[Opening Records for this task section]

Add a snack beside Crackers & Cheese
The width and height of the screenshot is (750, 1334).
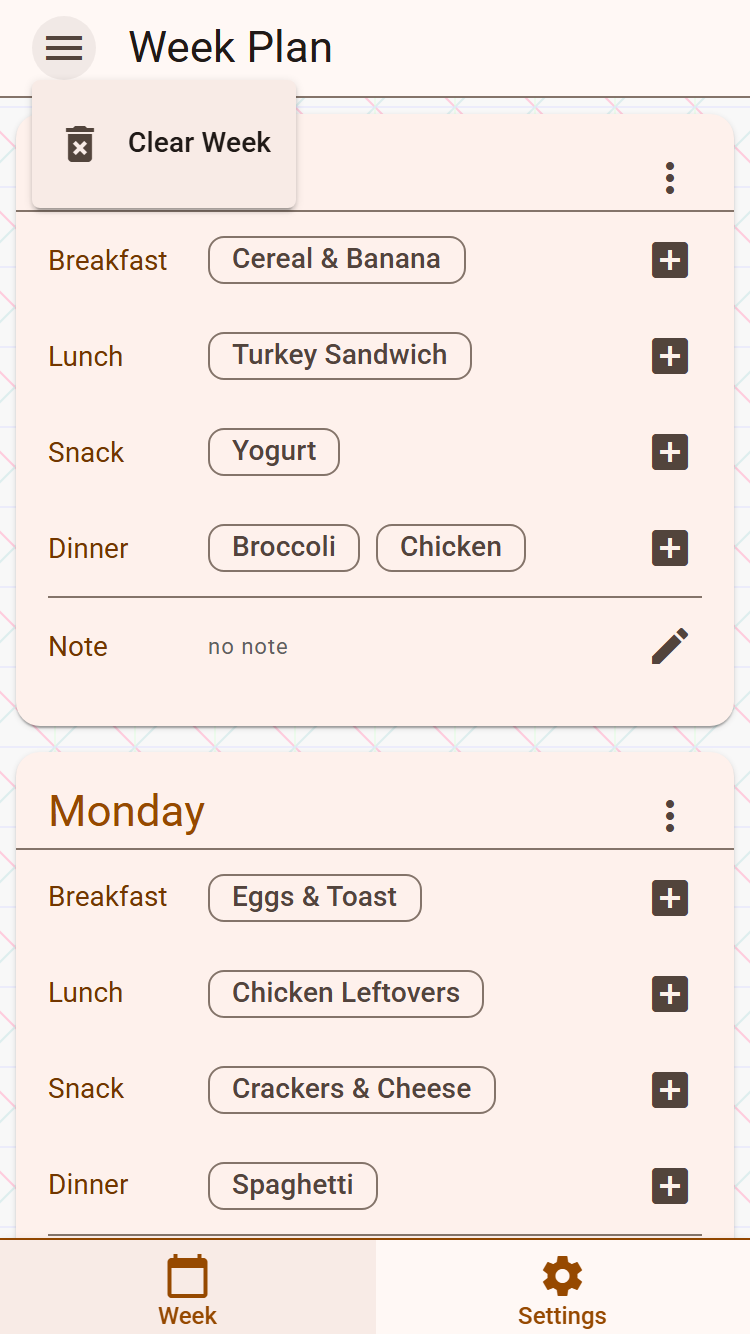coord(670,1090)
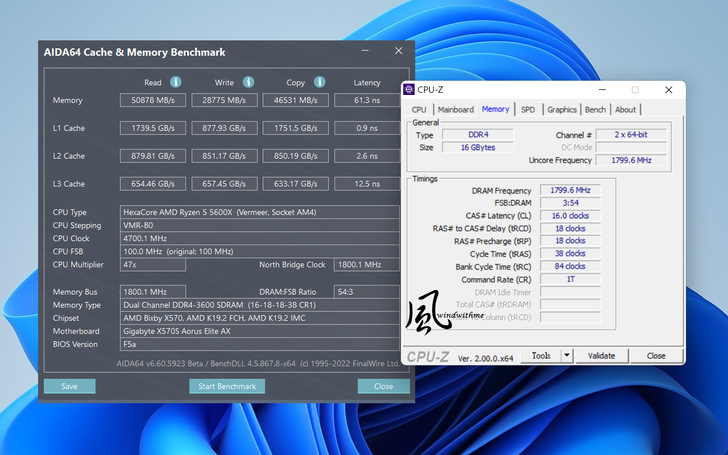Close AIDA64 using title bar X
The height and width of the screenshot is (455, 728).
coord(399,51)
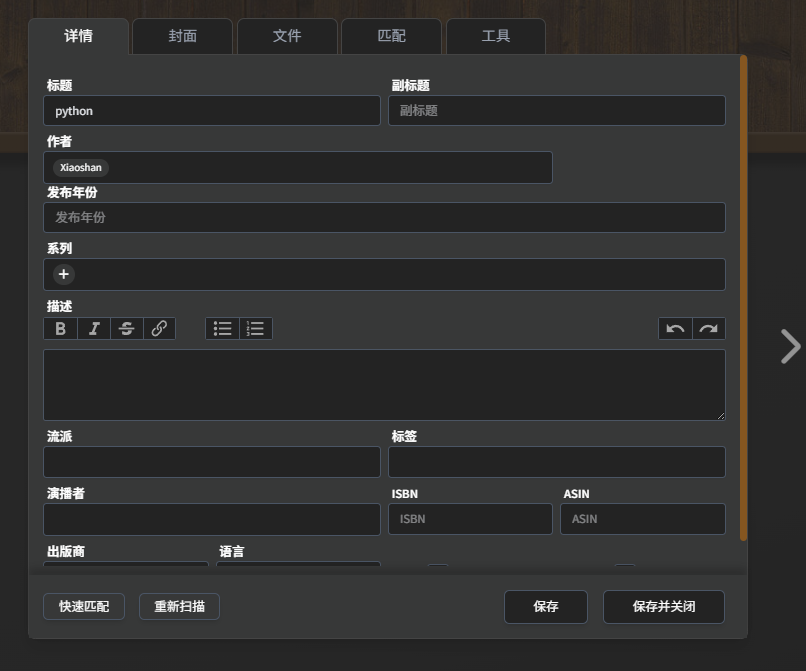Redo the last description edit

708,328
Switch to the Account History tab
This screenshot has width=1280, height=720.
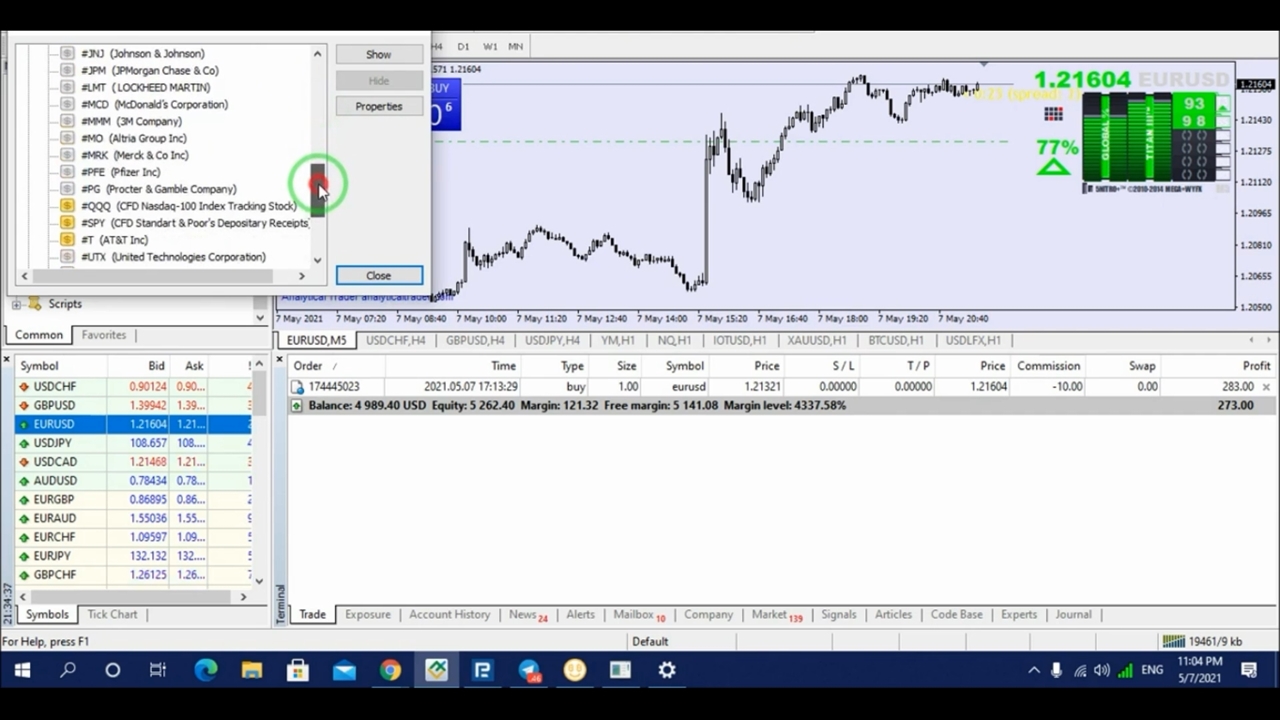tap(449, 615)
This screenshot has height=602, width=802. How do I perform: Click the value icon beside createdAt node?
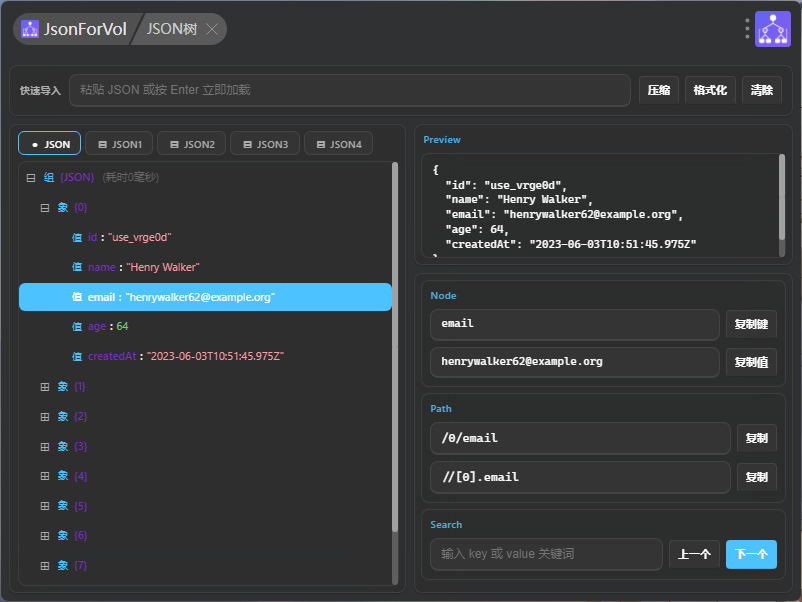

[Closing Records for this task section]

What needs to be done: An exact printout of the listing is needed, minus any pictures it contains.

Response area:
Add a snack beside Crackers & Cheese
The width and height of the screenshot is (750, 1334).
coord(670,1090)
Close AIDA64 using title bar X
The height and width of the screenshot is (455, 728).
coord(399,51)
Redo the last description edit

708,328
Switch to the Account History tab
This screenshot has width=1280, height=720.
tap(449, 615)
This screenshot has height=602, width=802. How do I perform: Click the value icon beside createdAt node?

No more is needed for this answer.